Friday, February 12, 2010

Friday, February 12

I was talking to Scott last night and he was hurting. He doesn't like the way he looks. He doesn't like what his weight makes people think of him. He was not overweight as a kid. He doesn't remember when things started to change and he gained the weight. He says he is not his true self. He needs help. He wasn't sure what type help he need. He is suppose to have hernia surgery but needs to lose 50 or so pounds. He has known this for over 18 months. He wanted this to be the year. The year he loses the weight and has the surgery.

I was thinking about him and his pain a lot last night. I don't like the way I look. I don't like what my weight makes people think of me. I have been overweight since my teens. I haven't figured out the real reason I gained the weight. I have only known me as a overweight self. I need help. I have diabetes and need to lose over 100 or so to get it in better control. I have known this for more than 5 years. This has to be the year. The year I lose the weight and have normal sugar levels.
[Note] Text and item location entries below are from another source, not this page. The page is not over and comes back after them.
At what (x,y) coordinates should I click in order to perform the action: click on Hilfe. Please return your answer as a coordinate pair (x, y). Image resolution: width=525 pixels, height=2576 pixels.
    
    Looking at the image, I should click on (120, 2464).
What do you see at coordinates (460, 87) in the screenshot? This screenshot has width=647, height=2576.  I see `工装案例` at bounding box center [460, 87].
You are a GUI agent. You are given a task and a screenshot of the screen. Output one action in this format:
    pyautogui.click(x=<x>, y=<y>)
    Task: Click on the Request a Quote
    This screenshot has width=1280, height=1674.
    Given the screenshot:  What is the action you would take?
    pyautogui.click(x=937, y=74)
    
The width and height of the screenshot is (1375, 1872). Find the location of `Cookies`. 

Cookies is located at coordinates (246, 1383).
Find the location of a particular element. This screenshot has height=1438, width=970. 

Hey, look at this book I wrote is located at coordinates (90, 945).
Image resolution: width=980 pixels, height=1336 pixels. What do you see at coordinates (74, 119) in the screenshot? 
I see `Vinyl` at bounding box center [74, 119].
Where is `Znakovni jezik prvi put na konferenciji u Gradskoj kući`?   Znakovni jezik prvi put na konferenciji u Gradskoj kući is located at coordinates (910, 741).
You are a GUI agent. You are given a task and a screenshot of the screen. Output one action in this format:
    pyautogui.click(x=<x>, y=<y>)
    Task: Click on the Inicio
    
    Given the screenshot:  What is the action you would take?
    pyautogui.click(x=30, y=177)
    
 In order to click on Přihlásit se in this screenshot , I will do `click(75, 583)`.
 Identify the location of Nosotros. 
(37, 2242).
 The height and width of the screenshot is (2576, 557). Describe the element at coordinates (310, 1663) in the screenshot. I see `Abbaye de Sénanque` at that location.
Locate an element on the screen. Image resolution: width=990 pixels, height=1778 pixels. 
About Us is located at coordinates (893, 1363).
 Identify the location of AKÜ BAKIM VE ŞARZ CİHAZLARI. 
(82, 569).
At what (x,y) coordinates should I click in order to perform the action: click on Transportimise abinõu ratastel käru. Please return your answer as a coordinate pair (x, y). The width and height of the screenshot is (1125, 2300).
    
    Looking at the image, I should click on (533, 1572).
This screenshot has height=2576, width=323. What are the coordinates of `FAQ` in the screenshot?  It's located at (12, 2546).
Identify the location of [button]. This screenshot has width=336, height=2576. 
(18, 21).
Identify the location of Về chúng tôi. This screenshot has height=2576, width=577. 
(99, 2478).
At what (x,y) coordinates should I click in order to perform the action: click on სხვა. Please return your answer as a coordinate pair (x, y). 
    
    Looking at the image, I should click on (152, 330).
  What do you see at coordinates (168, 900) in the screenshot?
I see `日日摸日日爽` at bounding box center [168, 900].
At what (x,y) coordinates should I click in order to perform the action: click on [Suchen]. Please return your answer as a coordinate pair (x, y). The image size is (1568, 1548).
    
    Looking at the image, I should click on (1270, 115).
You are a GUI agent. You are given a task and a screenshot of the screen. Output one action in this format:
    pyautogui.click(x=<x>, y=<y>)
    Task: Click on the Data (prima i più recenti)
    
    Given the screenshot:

He needs to see that I can lose the weight and that I can help him lose his weight. I know that by helping him that I will be more determined to lose my weight. He needs to see someone motivated.

Thanks for reading.

Monday, February 8, 2010

Monday, February 8

I was at my TOPS meeting tonight and one member suggested that each of us tell a story about a scar we had. This was a way to open up and "get to know you". Some talked about minor accidents or falls in their childhood that caused their scars. One talked about getting his finger stuck in a car door. The stories were cute and we smiled. I tried for several minutes to think of a funny scar story. I drew a blank. I have a surgery scar but that wasn't funny. When everyone looked to me to add to the stories, I said I don't have any scars. This was so not true. The fact is that nothing is funny about my internal scars. The battle inside my brain over food and exercise is showing in the way I look on the outside. I put on a happy face most of the time but I don't like the way I look.

Thanks for reading

Thursday, February 4, 2010

Thursday, February 4

I want to lose weight but I am just not pushing myself enough to make lifestyle changes. I need a jolt or a kick in the @$$ to finally get on the road to eating right and exercising more. I can't do it by myself.

Monday, February 1, 2010

Monday, February 1

Last night Scott and I met up for a little shopping and a meal. He had $20 in a certificate from work. We decided on a pizza with breadsticks. We chatted about our weekend of taking pictures and of upcoming shows. We decided not to see a movie and we will do that on Thursday. He said I could take the leftovers for lunch on Monday. I got back home and brought the take home box with me on the couch. It was just 2 pieces and 1/2 a breadstick. Surely there was no need to keep that for lunch when I could finish it right now. I probably would have eaten it but I didn't have the right refreshment drink in the fridge. I was proud that I didn't "give in" and just eat it. The mental part of this is really really hard. I went to bed at 11pm. Good for me!!! I decided to just go to bed wearing my clothes. It's warmer that way. Can't wait for spring and summer!! I fell right asleep and got up about normal time for me to get ready and on time for work. I grabbed my oatmeal packet, a NutriGrain bar, orange and the pizza leftover.

The workday morning has been quiet. My breakfast oatmeal and my lunch is all gone. Now what do I do for a afternoon snack before my late dinner. On Monday nights, I attend a TOPS meeting and I don't get home until 7:30ish. Inbetween work and the meeting, I have 35 to 50 minutes to work out at Cardinal Fitness. I go most Mondays but I need to go on other evenings after work. I need help. I come up with excuses for not going. How do you push yourself to go? I did go to the YMCA more than 10 years ago and I made it a habit to attend after work. Why is it so hard to get into the habit again?

I left work and went directly to workout. I got on the bike and pedaled for 30 minutes working off 175 calories. When I was driving to my TOPS meeting I started thinking of stopping for a salad from McDonald's. I knew I would have dinner when I got home so why was food on my mind? I didn't have time to stop anyway. I came home and had spaghetti.